水は少し残っていたが、固形えさの皿は空っぽだった。やはり相当お腹を空かせていたのだ。
「一人暮らしで残業多い会社勤めで、どうして猫なんか飼うかな……」
食べ終わって満足そうに毛繕いを始めたちびを、修平は優しく撫で続けている。その眼差しが、びっくりするほど優しい。
……修平って……猫、好きだったんだ……
付き合っている時に、そういう話題は一度も出なかったから、ちょっと意外な気がした。
「俺も、飼うつもりなかったんだけど……こいつがアパートの前にいた時、すごい土砂降りで。その後3日ぐらいずっと雨だったから……」
何となく言い訳しながら、拓斗は別のことを考えていた。
修平と別れ話をした夜、泣きながら帰ってきたら、部屋の前にいたのだ、ちびが。
ずぶ濡れで、寒そうに震えながら、悲しげにこちらを見上げて「なーん」と鳴いた。
自分みたいだと、あの時思ったのだ。
愛しい温もりと別れて、涙で顔も心もずぶ濡れになって。寒くて震えていた。自分もちびと同じように。

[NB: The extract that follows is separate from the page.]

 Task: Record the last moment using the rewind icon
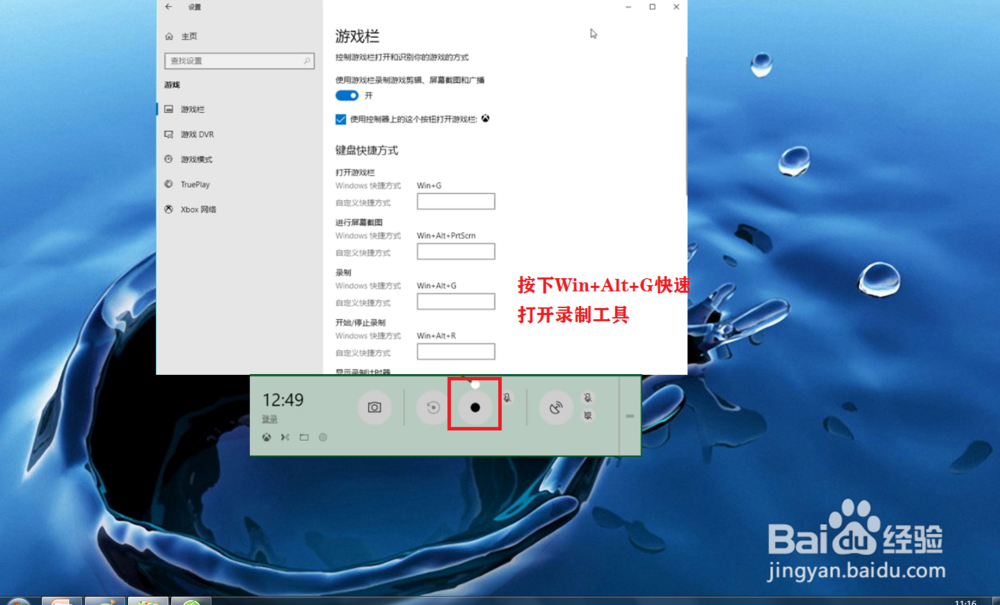431,407
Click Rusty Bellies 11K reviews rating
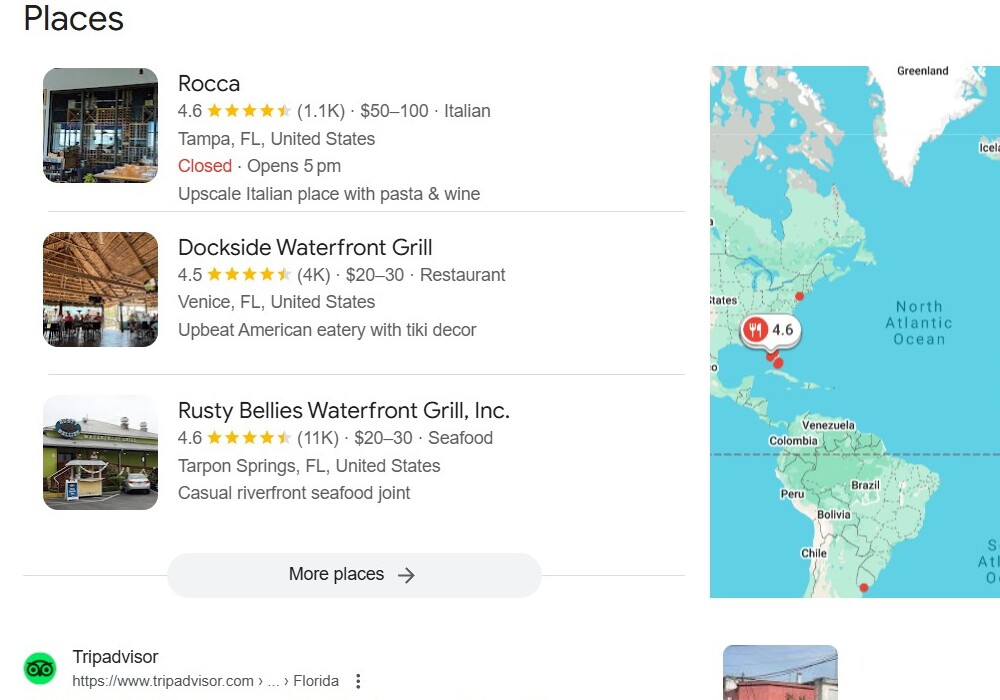This screenshot has width=1000, height=700. (260, 438)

捨てたつもりの恋だったのに、自分が捨てられた気がした。
「このままこいつ、飼い続けるならね。えさのやり方、ちょっと工夫した方がいい。トラブルで残業なんかになったら、工場にそのまま泊まり込みも有りうるからね。うちの仕事、取引先によっては24時間体制だし」
それは、自分でも思っていた。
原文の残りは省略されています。